Swindle suspected in relic sale
A Guilin city man appeared in Beijing court Monday, charged in connection to a swindle involving falsely identified cultural relics.
The case, which was heard in Beijing Yanqing County People's Court Monday, is centred around the 1.2-million-yuan (US$145,000) sale of a fake Song Dynasty porcelain.
Authorities believe that in early 2001, Li Shiyuan, a 54-year-old native of the city in South China's Guangxi Zhuang Autonomous Region, took a porcelain artifact to Beijing. He claimed it was produced at the Ruzhou Kiln, in today's Linru County, in Central China's Henan Province, during the Song Dynasty (960-1279). The area is famous for quality Song Dynasty porcelain artifacts.
Using the alias of Lin Donghe, Li claimed to have bought the artifact in 1999 in Henan, said the public indictment by the Beijing Yanqing County People's Procuratorate.
He then took the artifact to the cultural relic protection laboratory of the National Museum of Chinese History for authentication in 2001.
The laboratory did not authenticate the artifact, but Li altered the documents to say the piece matched those produced at the Ruzhou Kiln during that period.
The suspected swindler then showed the fake result to Liu Shuqin, 44-year-old manager at the Yanqing-based Manyuanchun Agricultural Technology Development Company.

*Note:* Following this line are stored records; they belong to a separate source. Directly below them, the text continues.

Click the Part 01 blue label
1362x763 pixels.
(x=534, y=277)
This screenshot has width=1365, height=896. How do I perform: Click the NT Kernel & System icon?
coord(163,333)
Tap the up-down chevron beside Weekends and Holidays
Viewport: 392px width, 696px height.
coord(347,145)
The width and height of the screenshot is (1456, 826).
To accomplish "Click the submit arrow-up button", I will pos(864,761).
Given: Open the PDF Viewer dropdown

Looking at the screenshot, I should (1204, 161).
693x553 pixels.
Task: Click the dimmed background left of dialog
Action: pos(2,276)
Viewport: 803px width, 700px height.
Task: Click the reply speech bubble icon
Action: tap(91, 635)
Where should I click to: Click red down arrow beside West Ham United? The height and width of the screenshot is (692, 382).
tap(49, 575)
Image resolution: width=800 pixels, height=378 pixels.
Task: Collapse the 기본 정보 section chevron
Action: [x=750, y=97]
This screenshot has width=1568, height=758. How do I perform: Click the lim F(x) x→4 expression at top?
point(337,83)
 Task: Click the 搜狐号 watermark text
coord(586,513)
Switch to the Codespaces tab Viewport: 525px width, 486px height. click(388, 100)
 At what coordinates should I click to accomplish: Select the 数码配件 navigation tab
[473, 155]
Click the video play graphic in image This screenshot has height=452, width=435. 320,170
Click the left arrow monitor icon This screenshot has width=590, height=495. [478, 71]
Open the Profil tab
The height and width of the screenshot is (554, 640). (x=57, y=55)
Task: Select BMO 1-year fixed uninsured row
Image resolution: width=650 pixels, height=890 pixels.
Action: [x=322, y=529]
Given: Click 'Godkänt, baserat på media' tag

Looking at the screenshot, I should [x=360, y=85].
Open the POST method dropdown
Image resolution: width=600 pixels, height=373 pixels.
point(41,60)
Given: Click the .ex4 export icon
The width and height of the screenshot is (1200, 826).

In June 2001, Liu bought the artifact for 500,000 yuan (US$60,400) and a written pledge for another 700,000 yuan (US$85,000).
However, the Beijing Municipal Cultural Relic Appraisement Committee confirmed afterwards that the artifact is a fake and Li was arrested in April 2003 by the Xuanwu Branch of the Beijing Municipal Bureau of Public Security.
The court made no decision Monday.
Cultural relic swindles have cropped up in large cities across the country as the price of relics continues to rise.